___ Passage shown ___

W3C home > Mailing lists > Public > xproc-dev@w3.org > June 2010

Re: Can one within a for-each loop wrap, output, sink a set of files and continue processing with remaining files?

From: Alex Muir <alex.g.muir@gmail.com>
Date: Fri, 4 Jun 2010 12:24:16 +0000
Message-ID: <AANLkTimiKxhnT6bFNp786PIyoYwjWU0K_QbAYFW6JvE2@mail.gmail.com>
To: Romain Deltour <rdeltour@gmail.com>
Cc: xproc-dev@w3.org
Thanks, looks good!

I admit the recursive solution was giving me pause to implement.

On Fri, Jun 4, 2010 at 11:47 AM, Romain Deltour <rdeltour@gmail.com> wrote:

> Would the solution, to have to read all input files in before processing
> the first set, be poor in terms of memory use?
>
>
> You can improve the pipeline depending on the most resource intensive step.
> If you want to reduce the number of XML documents parsed in memory, an
> alternative could be to work on the sequence of file paths returned by the
> p:directory-list rather than on the sequence of document. In other words,
> you would move the resource-intensive p:load from the first p:for-each to
> the second:
>
> p:for-each => to create a sequence of 100 paths from the flat list returned
> by p:directory-list
> (note the result of this first p:for-each is a sequence of 1000 documents)
> p:wrap-seqence[@group-adjacent] => split the sequence of 1000 into 200-sets
> p:for-each => another iteration over the 5 packs of 200 files, to process
> each pack at a time, loading the document then processing it
>
> Vojtech's idea of using recursion sounds good to.
>
> Romain.
>
> Le 4 juin 10 à 11:27, Alex Muir a écrit :
>
> Hi Romain,
>
> Your solution looks like a good one and your not missing any points.
>
> Would the solution, to have to read all input files in before processing
> the first set, be poor in terms of memory use?
>
> There is no way to read in the first 200 and process them and read in the
> second 200 and process those and so on?
>
> Thanks
> Alex
>
> On Thu, Jun 3, 2010 at 6:43 PM, Romain Deltour <rdeltour@gmail.com> wrote:
>
>> Hi Alex,
>>
>> If I'm understanding correctly your intent and your pipeline, you should
>> rather use the @group-adjacent attribute of the p:wrap-sequence step to pack
>> 200 files at a time.

___ Supplied information ___

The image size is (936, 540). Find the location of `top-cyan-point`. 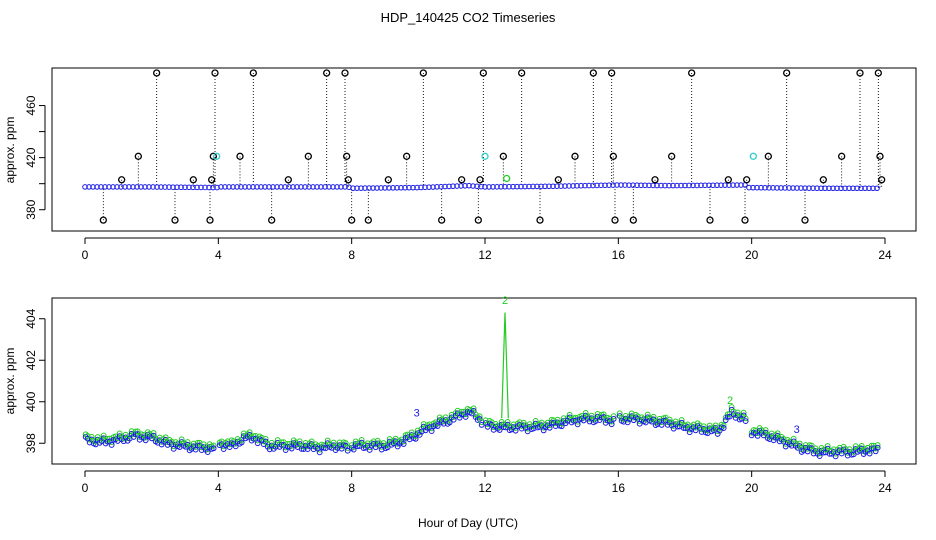

top-cyan-point is located at coordinates (217, 156).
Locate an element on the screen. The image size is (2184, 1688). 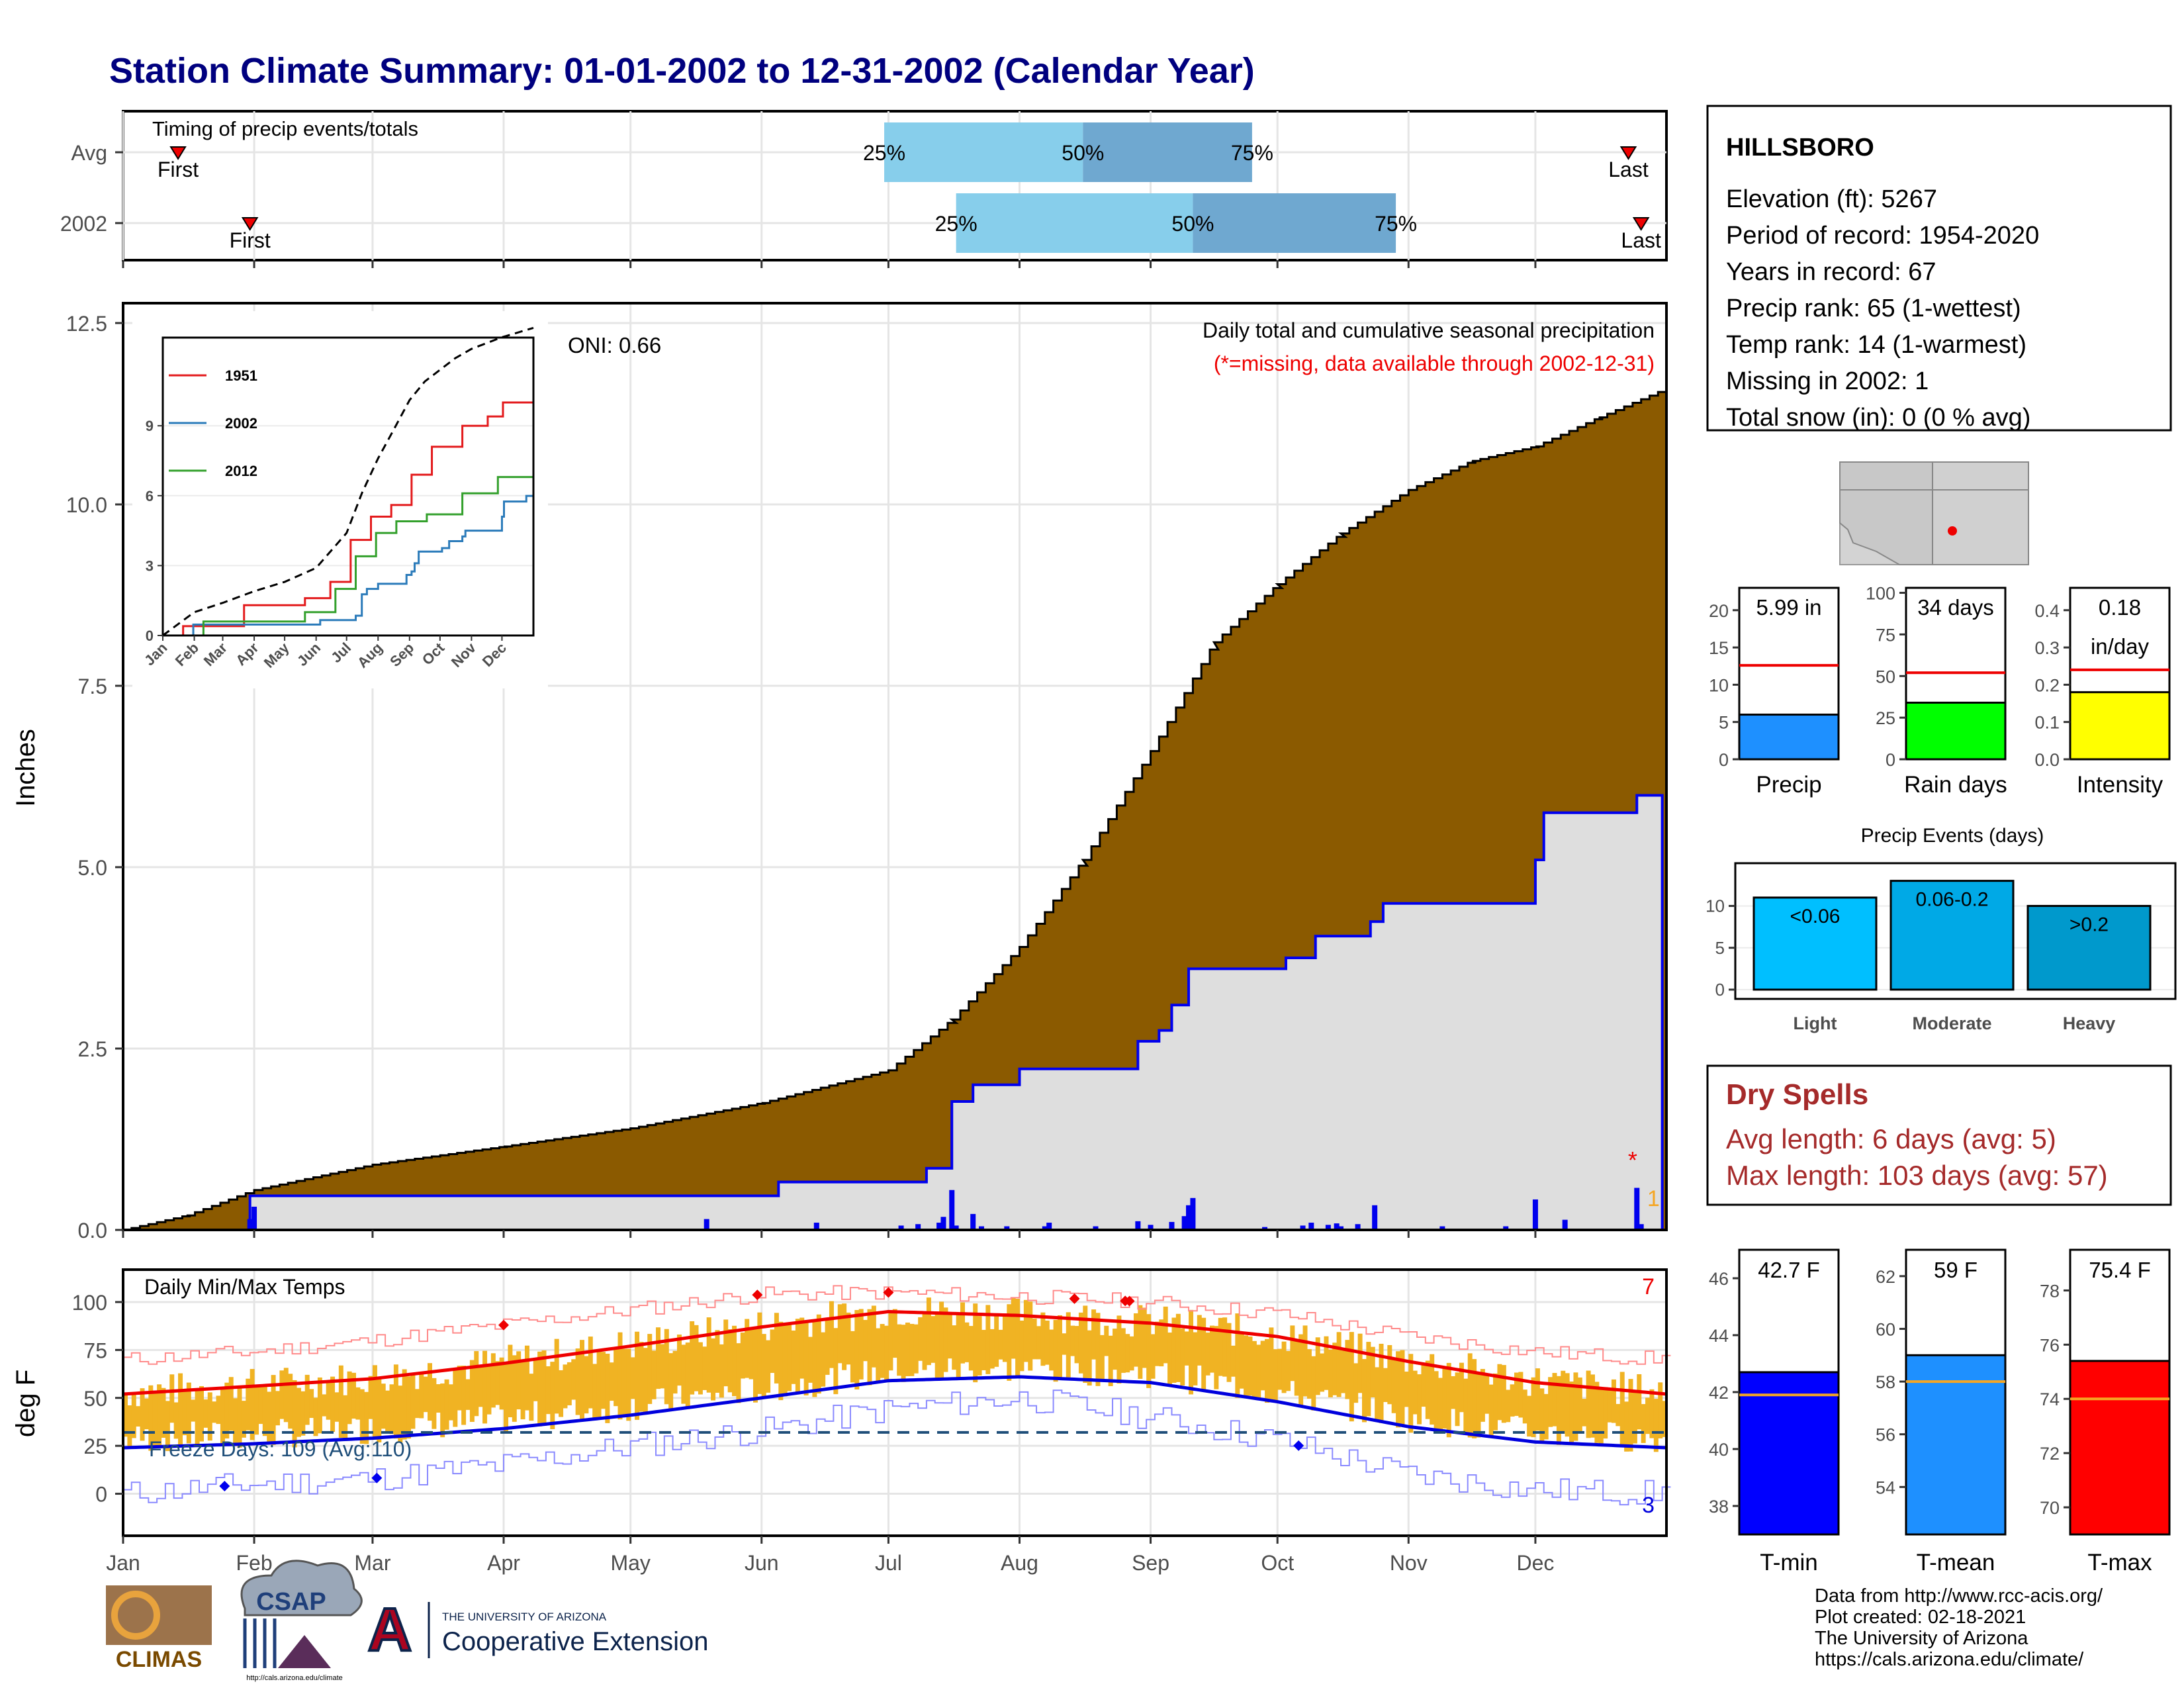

___

_Requirement_
Rewrite the paragraph in the mailing-list message above that begins "You can improve the pipeline" as a brief list of its main points.

_Exercise result_
- The pipeline can be improved based on which step uses the most resources.
- To reduce the number of XML documents parsed in memory, work on the sequence of file paths returned by p:directory-list instead of the sequence of documents.
- In other words, move the resource-intensive p:load from the first p:for-each to the second.